WHAT YOU SHOULD DO => The expected output is the full set of entries, retyped verbatim, pictures excluded.

↓↓↓

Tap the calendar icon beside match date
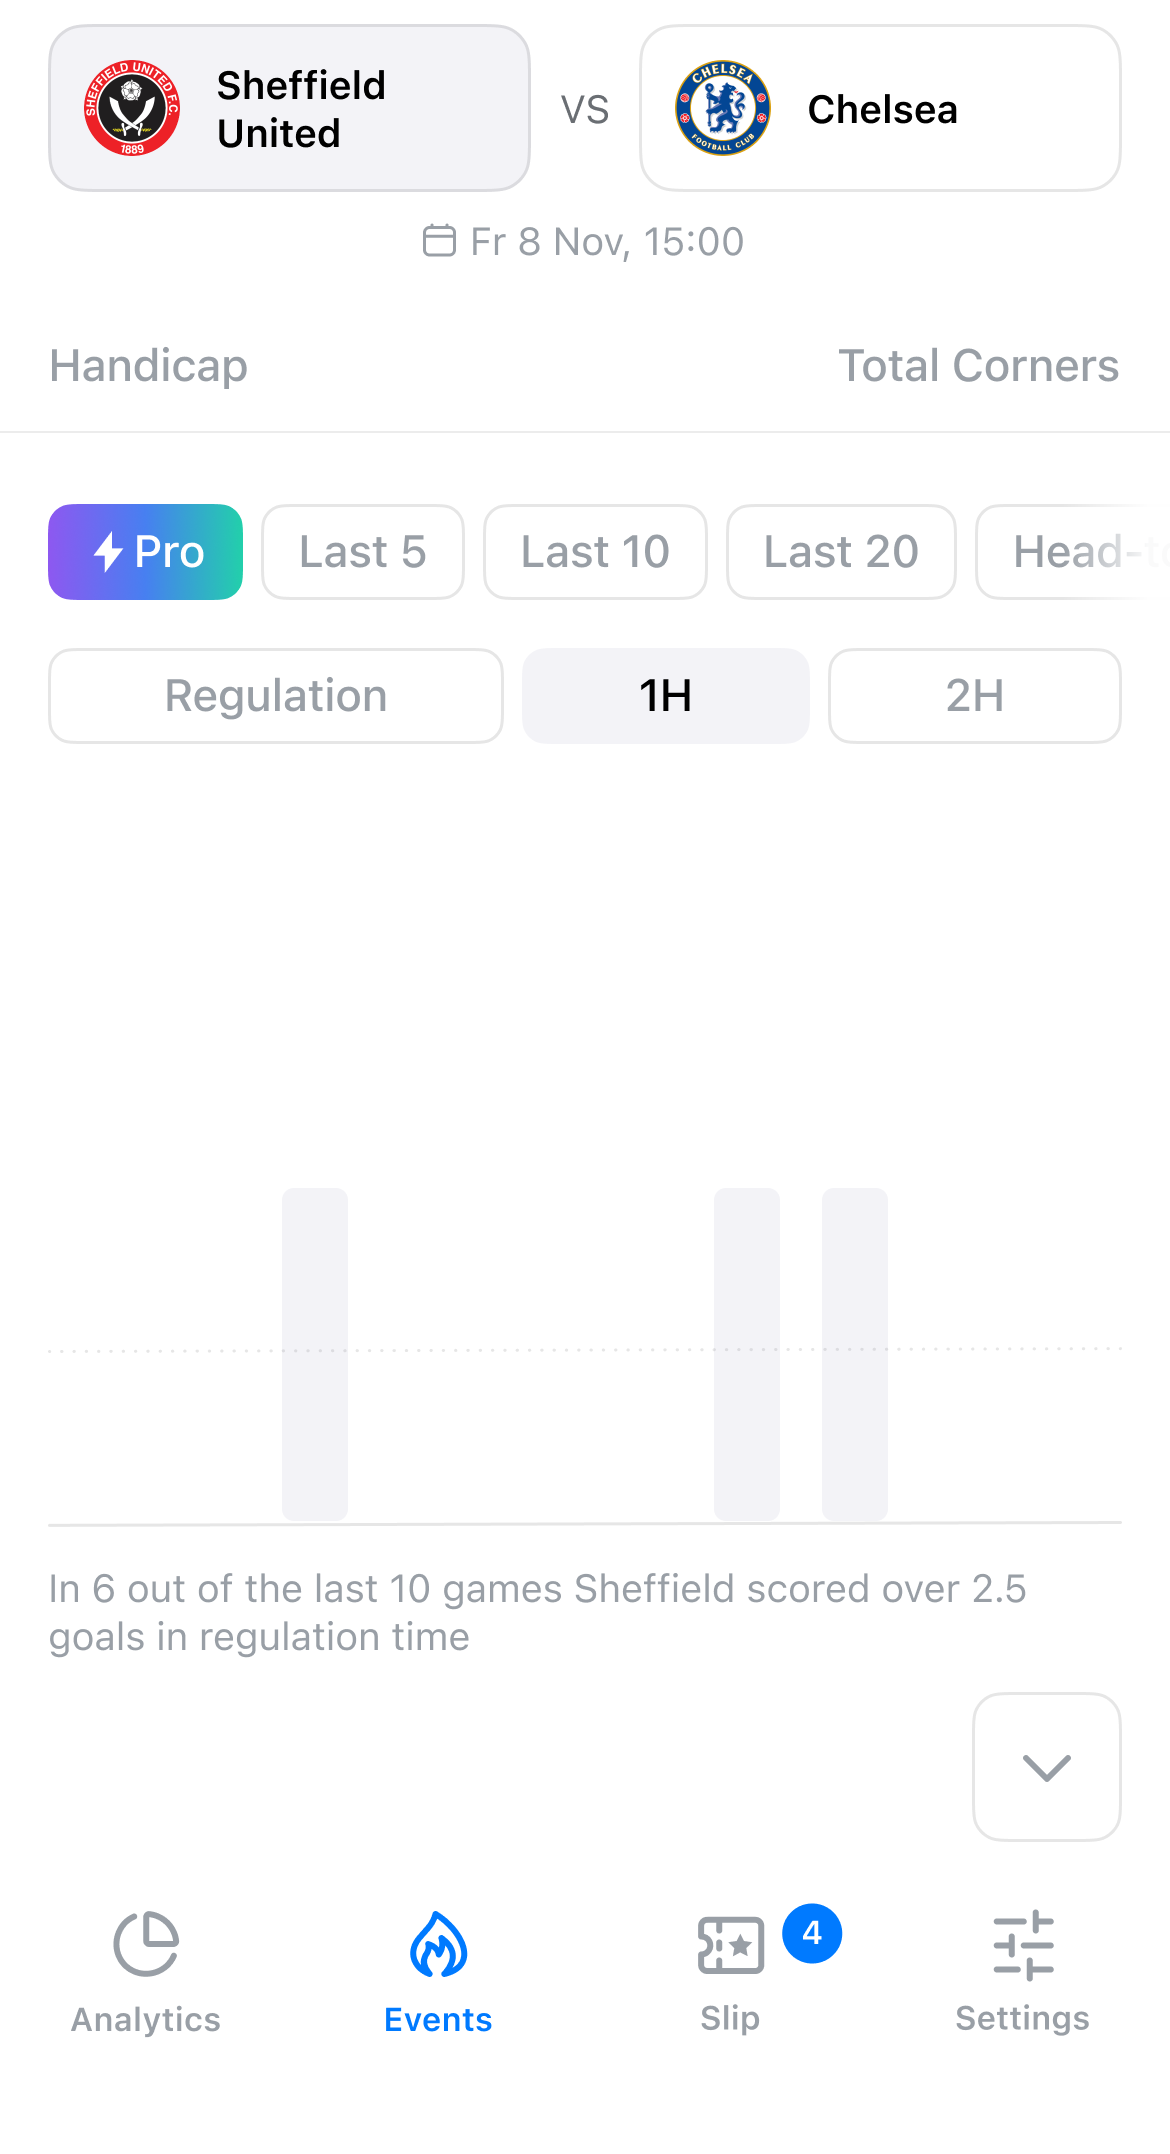 click(x=439, y=241)
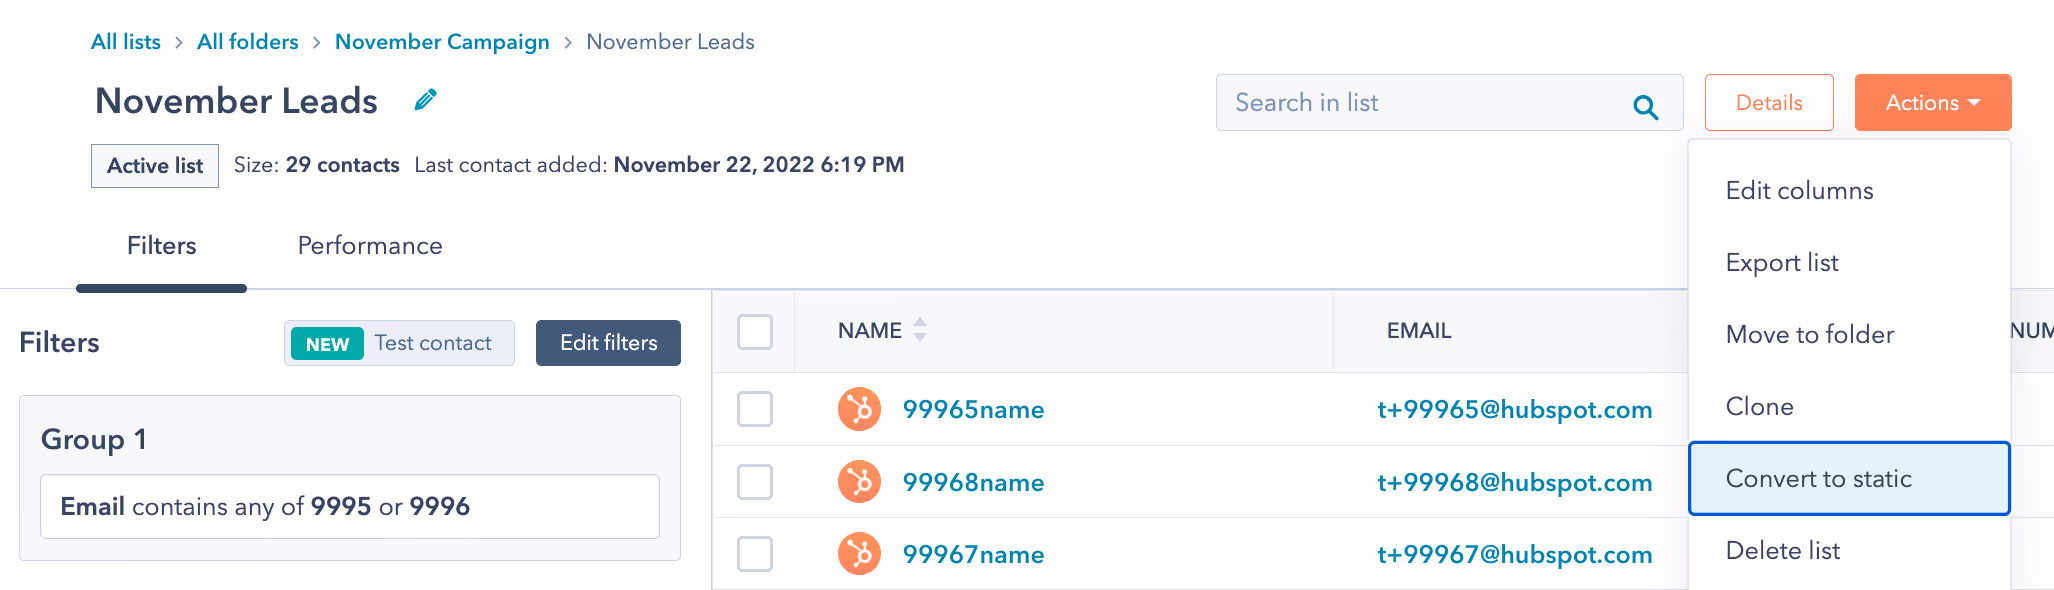
Task: Check the checkbox next to 99965name
Action: pos(755,409)
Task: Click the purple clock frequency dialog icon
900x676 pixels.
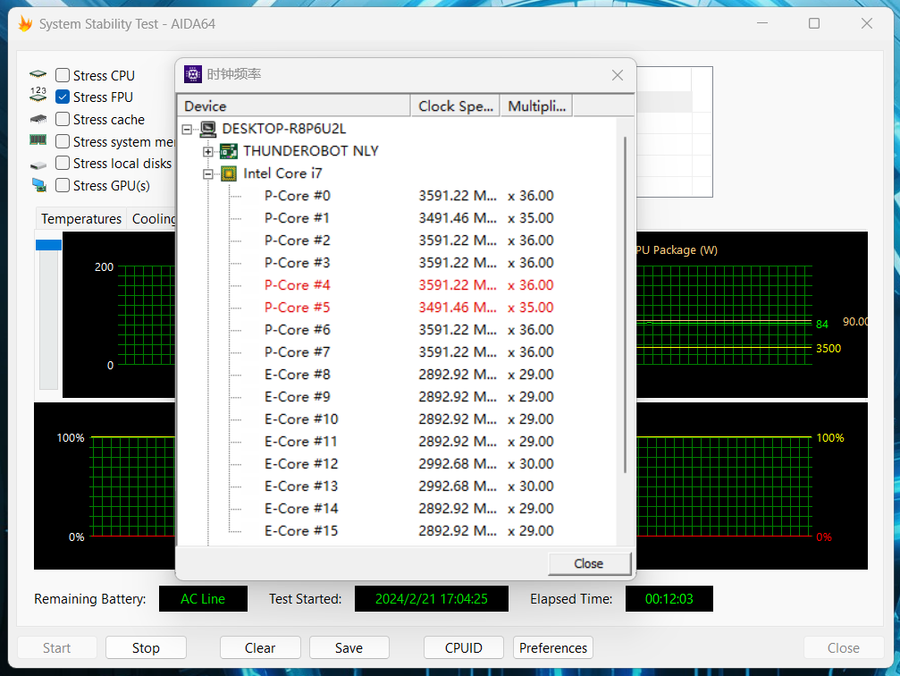Action: (192, 75)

↑↑↑

TASK SOLUTION =>
Tap the calendar icon beside match date
 click(x=439, y=241)
Task: Check the checkbox next to 99965name
Action: pos(755,409)
Task: Click the purple clock frequency dialog icon
900x676 pixels.
Action: (192, 75)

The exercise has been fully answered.